May is #NationalBeefMonth and to celebrate, I thought I would chat about what we feed our cows. There are so many misconceptions in agriculture and my hope is that you trust our Iowa farmers. I have met so many farmers through my position with Ag in the Classroom and many go above and beyond to care for their livestock.
So just what do farmers feed their cows? Well it depends on their stage of development. On our farm, we primarily feed our cows pasture grass and hay (rye grass and alfalfa). But we also feed our cows mineral and salt blocks. This helps them to consume the additional nutrients required to help keep them healthy in the summer when the grass begins to slow down. We are also contemplating adding in protein blocks to their diet next winter. Iowa winters can be hard on cows and a little extra protein will give them the boost they need to prepare their body for calving season.
All bovine animals are grass fed, ruminants must consume some sort of roughage... but some farmers may choose to only feed their livestock grass/hay while others may add grain to their diet as well. We rotate our cows between paddocks. A paddock is a fenced in pasture, it is best to let the cows graze in small area at a time. This encourages them to consume in uniformity and not just trample it. Ideally, we transition the herd to the new paddock when the grass is grazed about 50% from where is began. This will allow the blade to have enough surface area to photosynthesis and grow back before the cows re-enter the pasture.
My uncle crop rotates the fields next to us every other year. When corn stalks are available, we will let the cows out for a couple weeks to graze the corn left behind from the combine. They LOVE it! This is a great way to be sustainable!
We wean our calves around Halloween and to ease the transition from milk to hay/feed, we provide them a supplemental creep feed. We use a feeder that has bars for only the calves to come in and eat.
Creep feeds can vary in ingredients but usually it is a combo of cracked corn, rolled oats, alfalfa, rolled barley, soybean meal, soybean hulls, molasses, and minerals. The high energy and protein ingredients give the calves and extra boost. Especially as we enter into fall and the weather begins to cool.
Calves headed to a feed yard will be fed a ration of corn, hay, silage, haylage, and distiller grains (left over grains from the ethanol process). Depending on where you live, farmers may feed cotton seeds, hulls, etc.
Many steers or market heifers are implanted. What does this mean? We do give our market calves a small dose of hormones but the dose is to replace the hormones lost when we banded the bull into a steer. We choose to make the bulls into steers due to less fighting among the calves and for more tender meat. According to the Oklahoma State University Extension, "beef from implanted cattle have 2.5 ng of estrogen while beef from non-implanted cattle have 1.8 ng. These numbers are small compared to eggs that naturally have 3,968 ng."

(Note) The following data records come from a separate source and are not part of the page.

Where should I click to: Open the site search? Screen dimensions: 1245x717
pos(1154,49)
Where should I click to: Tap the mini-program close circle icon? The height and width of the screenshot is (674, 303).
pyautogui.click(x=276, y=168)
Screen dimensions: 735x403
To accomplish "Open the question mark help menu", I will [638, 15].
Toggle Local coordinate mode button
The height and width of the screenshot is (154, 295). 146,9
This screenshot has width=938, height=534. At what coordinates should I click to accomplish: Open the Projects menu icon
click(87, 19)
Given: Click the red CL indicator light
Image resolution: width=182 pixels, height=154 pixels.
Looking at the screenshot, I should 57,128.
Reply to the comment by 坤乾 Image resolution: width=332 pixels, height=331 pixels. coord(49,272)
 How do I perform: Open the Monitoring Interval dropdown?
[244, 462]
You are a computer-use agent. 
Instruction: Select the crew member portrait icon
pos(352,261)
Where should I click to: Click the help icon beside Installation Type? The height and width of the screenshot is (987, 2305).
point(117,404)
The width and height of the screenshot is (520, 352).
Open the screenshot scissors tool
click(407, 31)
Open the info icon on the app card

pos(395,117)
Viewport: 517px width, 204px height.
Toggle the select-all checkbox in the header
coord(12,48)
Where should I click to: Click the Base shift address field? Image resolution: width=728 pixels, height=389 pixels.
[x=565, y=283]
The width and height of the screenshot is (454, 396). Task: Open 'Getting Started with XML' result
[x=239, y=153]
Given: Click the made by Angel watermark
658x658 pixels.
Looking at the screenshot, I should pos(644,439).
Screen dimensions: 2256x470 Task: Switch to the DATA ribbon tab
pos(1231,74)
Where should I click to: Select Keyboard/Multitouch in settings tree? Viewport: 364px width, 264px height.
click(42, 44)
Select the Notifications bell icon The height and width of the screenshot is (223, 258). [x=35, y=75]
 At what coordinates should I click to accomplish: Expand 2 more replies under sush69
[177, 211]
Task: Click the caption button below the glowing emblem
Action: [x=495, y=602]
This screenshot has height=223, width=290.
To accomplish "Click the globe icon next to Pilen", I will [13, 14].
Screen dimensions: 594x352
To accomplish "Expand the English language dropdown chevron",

We never feed antibiotics for growth but if there is a sickness going through the herd, instead of treating each individual calf, the farmer may get a prescription from the vet to feed an antibiotic for a short period of time. If fed an antibiotic, there is a withdrawal period the farmer must adhere by before selling the market animal.
Thank you for reading! Let me know if you have any questions!
***Dean loves to "feed" the cows with corn cobs haha.